▶ **BRIEF 1**: Write out the part of the email thread from "2018-02-21 Thread Ryan" up to and including "works fine here.".
▶ **BRIEF 2**: In the email thread, what did the temporary resolution failures turn out to be caused by?
======== SOURCE EXTRACT ========
2018-02-21 Thread Ryan Harper
On Thu, Feb 15, 2018 at 2:00 PM, Steve Langasek 
wrote:

> On Thu, Feb 15, 2018 at 06:48:31PM +, Iain Lane wrote:
> > [ autopkgtest-devel, this is
> >   https://lists.ubuntu.com/archives/ubuntu-devel/2018-
> February/040138.html
> >   and thread FYI - Reply-To / Mail-Followup-To set to exclude
> >   ubuntu-devel from this subthread so reviews go to the right place ]
>
> > On Thu, Feb 15, 2018 at 10:28:05AM -0500, Stéphane Graber wrote:
> > > […]
> > > And confirmed that networking inside both of them works fine here.
>
> > > I wonder if it's a netplan vs ifupdown thing hitting autopkgtest in
> this case?
>
> > I can build images: images(!) quite fine here, but when actually using
> > them I see these temporary resolution failures most of the time during
> > the initial apt-get update.
>
> > I tracked this down to a race condition - basically we try to do the
> > `apt-get update' before networking is fully up. (OK, I just saw Julian's
> > post which came in while I was writing this and says the same thing...)
>
> > There's a patch attached here which fixes the problem for me. I'm not
> > sure if there's a better way to do this - basically it starts
> > network-online.target and waits for it to become active, with a timeout.
> > Review appreciated.
>
> It's a bit odd to be "start"ing a target in this manner.  Is it even
> necessary to start the target, or would it be sufficient to just check
> is-active in a loop?
>
> In that case, I would suggest:
>
> timeout=60
> while ! lxc exec "$CONTAINER" -- systemctl is-active
> network-online.target \
>   && [ $timeout -ge 0 ]
> do
> timeout=$((timeout - 1))
======== MATERIAL PROVIDED ========
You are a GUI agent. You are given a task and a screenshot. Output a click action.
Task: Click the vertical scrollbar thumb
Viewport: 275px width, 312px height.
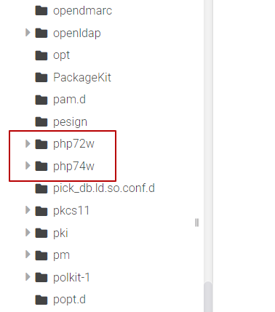(208, 297)
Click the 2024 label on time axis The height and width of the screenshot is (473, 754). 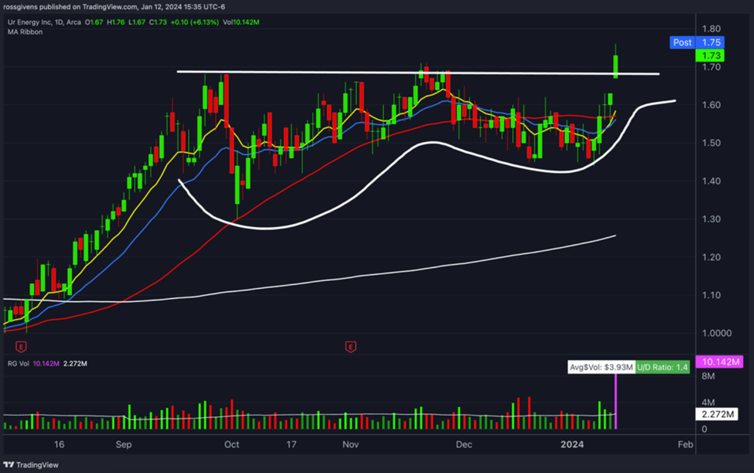(572, 444)
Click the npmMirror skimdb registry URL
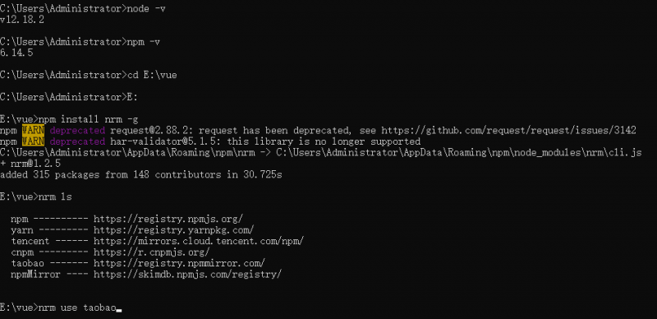The height and width of the screenshot is (319, 657). [x=187, y=274]
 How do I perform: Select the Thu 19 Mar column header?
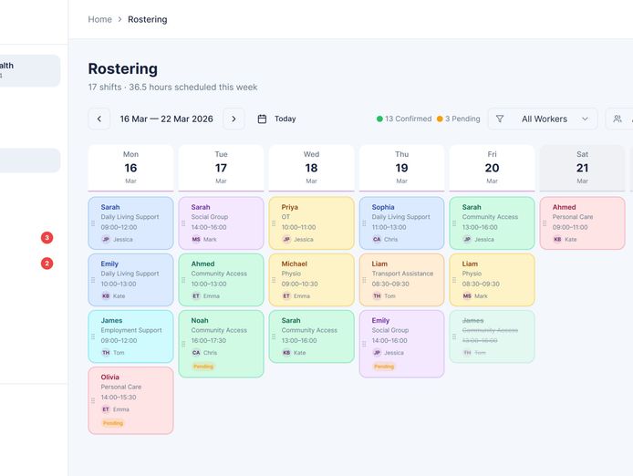[401, 168]
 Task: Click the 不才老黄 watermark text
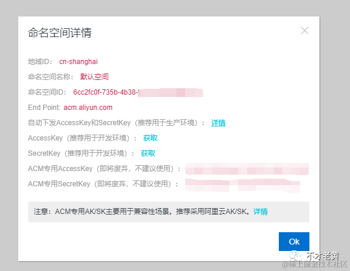[323, 256]
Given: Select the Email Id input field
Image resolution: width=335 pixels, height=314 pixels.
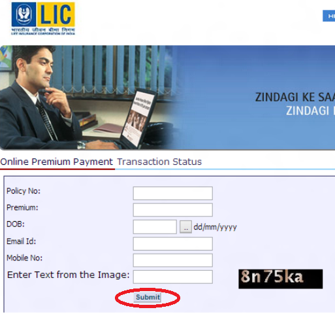Looking at the screenshot, I should coord(173,243).
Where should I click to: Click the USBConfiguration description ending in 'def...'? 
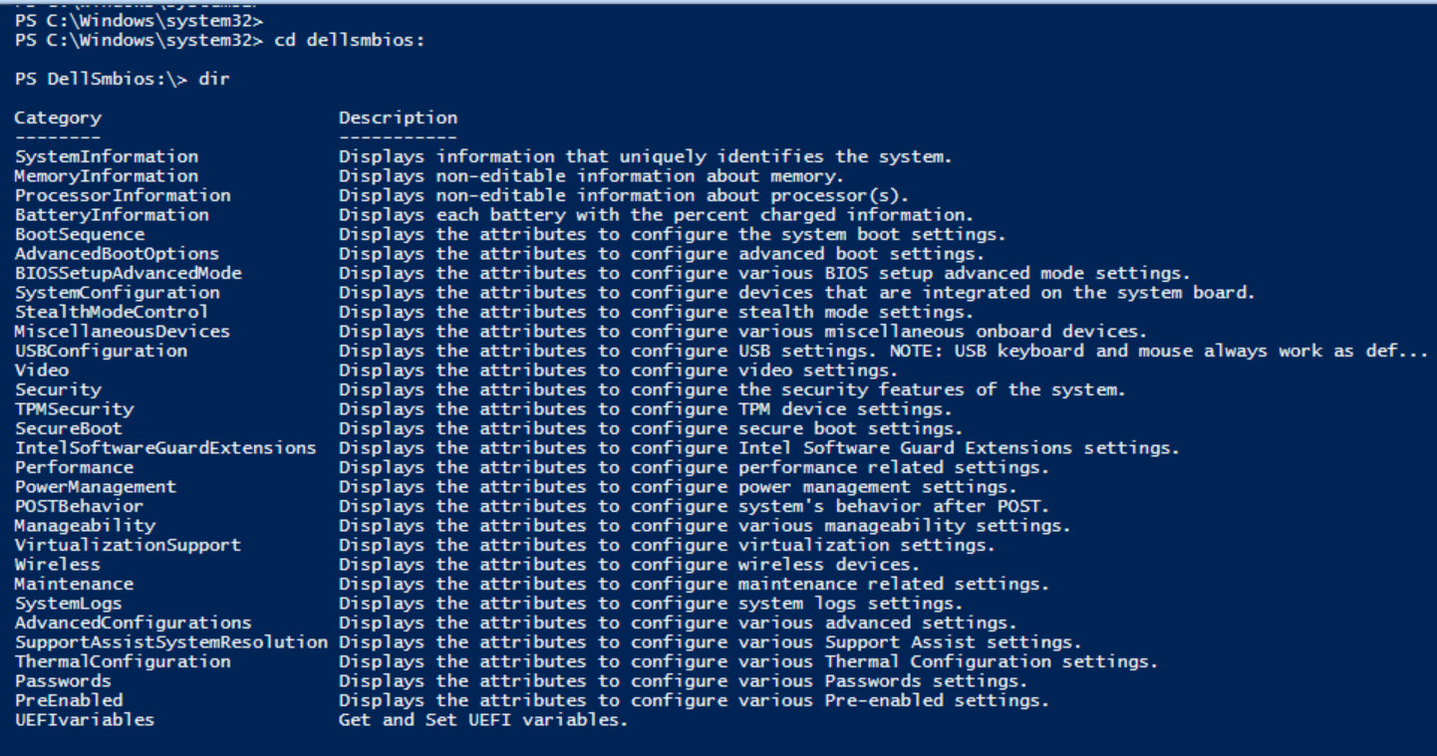click(884, 351)
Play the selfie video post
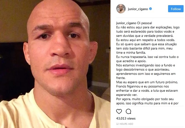185x128 pixels. click(x=55, y=64)
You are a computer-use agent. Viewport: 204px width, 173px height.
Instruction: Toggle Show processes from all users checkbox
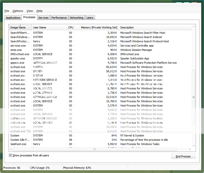[x=11, y=155]
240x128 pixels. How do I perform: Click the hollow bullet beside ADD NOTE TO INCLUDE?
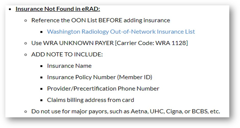pos(26,55)
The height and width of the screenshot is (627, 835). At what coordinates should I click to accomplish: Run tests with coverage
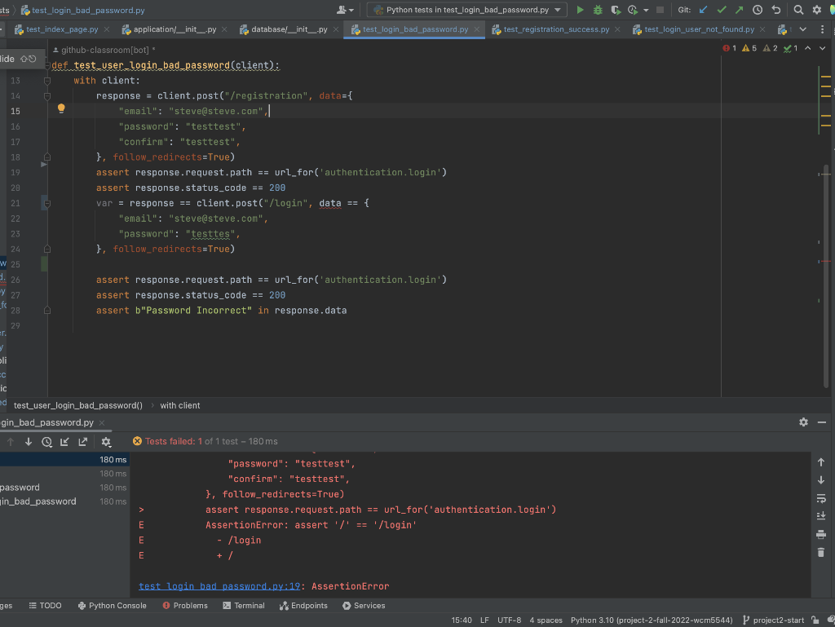(616, 10)
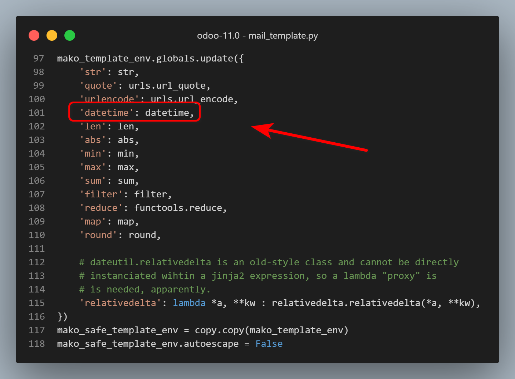The width and height of the screenshot is (515, 379).
Task: Click line number 97 in the gutter
Action: tap(39, 59)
========
▶ **RESPONSE 1**:
2018-02-21 Thread Ryan Harper
On Thu, Feb 15, 2018 at 2:00 PM, Steve Langasek 
wrote:

> On Thu, Feb 15, 2018 at 06:48:31PM +, Iain Lane wrote:
> > [ autopkgtest-devel, this is
> >   https://lists.ubuntu.com/archives/ubuntu-devel/2018-
> February/040138.html
> >   and thread FYI - Reply-To / Mail-Followup-To set to exclude
> >   ubuntu-devel from this subthread so reviews go to the right place ]
>
> > On Thu, Feb 15, 2018 at 10:28:05AM -0500, Stéphane Graber wrote:
> > > […]
> > > And confirmed that networking inside both of them works fine here.

▶ **RESPONSE 2**: A race condition: the `apt-get update` was attempted before networking was fully up.